§ **Short problem**
Write out everything in the listing from its first line down to the line containing "coord(313,561)", including that line, reproducing each line with no changes.

(Listing for locating displayed items)
========================================================================

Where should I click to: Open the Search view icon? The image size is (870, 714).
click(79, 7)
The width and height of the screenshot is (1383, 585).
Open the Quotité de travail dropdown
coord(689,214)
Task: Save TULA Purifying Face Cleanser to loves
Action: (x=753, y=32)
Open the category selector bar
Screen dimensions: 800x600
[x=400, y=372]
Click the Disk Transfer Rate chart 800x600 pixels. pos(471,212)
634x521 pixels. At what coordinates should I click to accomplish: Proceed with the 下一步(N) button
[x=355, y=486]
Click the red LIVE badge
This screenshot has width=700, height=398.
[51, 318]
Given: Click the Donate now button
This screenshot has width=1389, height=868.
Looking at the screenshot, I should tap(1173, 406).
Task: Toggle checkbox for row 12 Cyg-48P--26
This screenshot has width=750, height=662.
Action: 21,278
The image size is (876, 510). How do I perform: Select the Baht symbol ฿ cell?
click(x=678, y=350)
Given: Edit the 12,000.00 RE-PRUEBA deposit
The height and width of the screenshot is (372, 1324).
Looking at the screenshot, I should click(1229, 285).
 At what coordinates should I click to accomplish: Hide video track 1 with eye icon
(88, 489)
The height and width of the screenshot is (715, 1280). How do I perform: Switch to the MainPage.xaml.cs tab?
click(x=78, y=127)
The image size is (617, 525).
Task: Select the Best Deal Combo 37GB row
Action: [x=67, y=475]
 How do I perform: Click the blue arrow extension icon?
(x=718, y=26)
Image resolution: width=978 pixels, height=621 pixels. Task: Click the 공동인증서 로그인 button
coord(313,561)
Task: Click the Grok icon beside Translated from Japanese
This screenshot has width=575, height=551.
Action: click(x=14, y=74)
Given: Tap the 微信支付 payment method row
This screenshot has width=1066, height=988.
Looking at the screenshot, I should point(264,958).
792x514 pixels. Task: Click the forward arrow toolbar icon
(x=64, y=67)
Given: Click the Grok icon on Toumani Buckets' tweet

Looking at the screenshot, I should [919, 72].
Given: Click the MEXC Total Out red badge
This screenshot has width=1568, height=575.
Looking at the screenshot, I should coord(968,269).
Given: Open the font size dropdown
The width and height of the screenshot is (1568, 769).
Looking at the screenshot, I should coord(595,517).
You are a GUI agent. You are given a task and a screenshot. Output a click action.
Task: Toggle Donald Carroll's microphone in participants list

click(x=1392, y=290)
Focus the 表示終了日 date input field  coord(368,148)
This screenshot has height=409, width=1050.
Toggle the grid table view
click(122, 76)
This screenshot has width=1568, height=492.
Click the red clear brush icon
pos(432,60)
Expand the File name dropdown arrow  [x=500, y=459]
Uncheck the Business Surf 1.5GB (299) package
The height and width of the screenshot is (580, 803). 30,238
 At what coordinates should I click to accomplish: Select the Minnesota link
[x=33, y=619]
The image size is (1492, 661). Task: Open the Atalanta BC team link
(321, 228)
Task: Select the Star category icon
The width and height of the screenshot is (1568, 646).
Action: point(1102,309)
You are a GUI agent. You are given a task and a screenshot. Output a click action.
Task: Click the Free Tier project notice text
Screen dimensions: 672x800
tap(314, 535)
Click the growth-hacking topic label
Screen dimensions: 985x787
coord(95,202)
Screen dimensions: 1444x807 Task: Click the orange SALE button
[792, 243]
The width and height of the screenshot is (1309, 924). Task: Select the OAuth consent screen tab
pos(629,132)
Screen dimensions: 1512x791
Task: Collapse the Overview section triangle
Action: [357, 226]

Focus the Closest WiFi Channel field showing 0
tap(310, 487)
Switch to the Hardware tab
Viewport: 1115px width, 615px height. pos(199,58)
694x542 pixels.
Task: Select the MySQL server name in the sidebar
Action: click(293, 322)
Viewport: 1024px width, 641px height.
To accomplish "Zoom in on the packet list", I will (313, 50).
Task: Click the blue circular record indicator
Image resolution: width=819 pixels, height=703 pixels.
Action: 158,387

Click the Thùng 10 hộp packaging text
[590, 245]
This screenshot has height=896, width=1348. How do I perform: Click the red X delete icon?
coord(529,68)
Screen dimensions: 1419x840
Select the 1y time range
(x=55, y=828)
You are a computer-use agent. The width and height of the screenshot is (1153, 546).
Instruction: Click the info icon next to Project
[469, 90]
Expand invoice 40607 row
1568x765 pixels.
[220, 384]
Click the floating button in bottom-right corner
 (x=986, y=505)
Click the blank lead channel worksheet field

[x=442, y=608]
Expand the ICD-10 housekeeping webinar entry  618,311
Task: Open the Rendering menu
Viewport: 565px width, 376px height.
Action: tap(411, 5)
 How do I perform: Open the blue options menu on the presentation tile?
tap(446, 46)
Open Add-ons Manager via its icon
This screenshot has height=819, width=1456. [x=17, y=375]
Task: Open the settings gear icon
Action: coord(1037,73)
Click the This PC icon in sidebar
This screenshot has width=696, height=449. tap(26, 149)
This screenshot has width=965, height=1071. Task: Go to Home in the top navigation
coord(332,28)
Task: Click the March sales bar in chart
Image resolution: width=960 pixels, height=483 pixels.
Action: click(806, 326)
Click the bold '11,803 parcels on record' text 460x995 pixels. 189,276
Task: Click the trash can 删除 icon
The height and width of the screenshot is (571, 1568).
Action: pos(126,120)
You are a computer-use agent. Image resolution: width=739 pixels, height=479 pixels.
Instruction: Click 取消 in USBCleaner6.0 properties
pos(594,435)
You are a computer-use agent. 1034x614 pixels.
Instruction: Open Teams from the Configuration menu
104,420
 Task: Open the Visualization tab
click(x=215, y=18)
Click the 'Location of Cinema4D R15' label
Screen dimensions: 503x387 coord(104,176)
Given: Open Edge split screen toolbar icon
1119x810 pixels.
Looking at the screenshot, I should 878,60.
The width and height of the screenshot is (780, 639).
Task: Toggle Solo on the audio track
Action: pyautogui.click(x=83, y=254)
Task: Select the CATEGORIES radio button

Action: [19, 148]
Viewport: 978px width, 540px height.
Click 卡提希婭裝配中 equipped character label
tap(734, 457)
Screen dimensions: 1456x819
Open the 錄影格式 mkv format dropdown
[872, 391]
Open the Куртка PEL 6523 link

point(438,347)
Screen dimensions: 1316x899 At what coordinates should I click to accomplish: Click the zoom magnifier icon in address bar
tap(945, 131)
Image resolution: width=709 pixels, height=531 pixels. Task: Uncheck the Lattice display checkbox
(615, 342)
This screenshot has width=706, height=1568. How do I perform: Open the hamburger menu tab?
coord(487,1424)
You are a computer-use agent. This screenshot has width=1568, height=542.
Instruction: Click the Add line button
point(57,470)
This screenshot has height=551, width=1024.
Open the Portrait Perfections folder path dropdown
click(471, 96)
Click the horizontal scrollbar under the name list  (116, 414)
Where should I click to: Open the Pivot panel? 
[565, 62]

========================================================================

§ **Correct output**
Where should I click to: Open the Search view icon? The image size is (870, 714).
click(79, 7)
The width and height of the screenshot is (1383, 585).
Open the Quotité de travail dropdown
coord(689,214)
Task: Save TULA Purifying Face Cleanser to loves
Action: (x=753, y=32)
Open the category selector bar
Screen dimensions: 800x600
[x=400, y=372]
Click the Disk Transfer Rate chart 800x600 pixels. pos(471,212)
634x521 pixels. At what coordinates should I click to accomplish: Proceed with the 下一步(N) button
[x=355, y=486]
Click the red LIVE badge
This screenshot has width=700, height=398.
[51, 318]
Given: Click the Donate now button
This screenshot has width=1389, height=868.
Looking at the screenshot, I should tap(1173, 406).
Task: Toggle checkbox for row 12 Cyg-48P--26
This screenshot has width=750, height=662.
Action: 21,278
The image size is (876, 510). How do I perform: Select the Baht symbol ฿ cell?
click(x=678, y=350)
Given: Edit the 12,000.00 RE-PRUEBA deposit
The height and width of the screenshot is (372, 1324).
Looking at the screenshot, I should click(1229, 285).
 At what coordinates should I click to accomplish: Hide video track 1 with eye icon
(88, 489)
The height and width of the screenshot is (715, 1280). How do I perform: Switch to the MainPage.xaml.cs tab?
click(x=78, y=127)
The image size is (617, 525).
Task: Select the Best Deal Combo 37GB row
Action: [x=67, y=475]
 How do I perform: Click the blue arrow extension icon?
(x=718, y=26)
Image resolution: width=978 pixels, height=621 pixels. Task: Click the 공동인증서 로그인 button
coord(313,561)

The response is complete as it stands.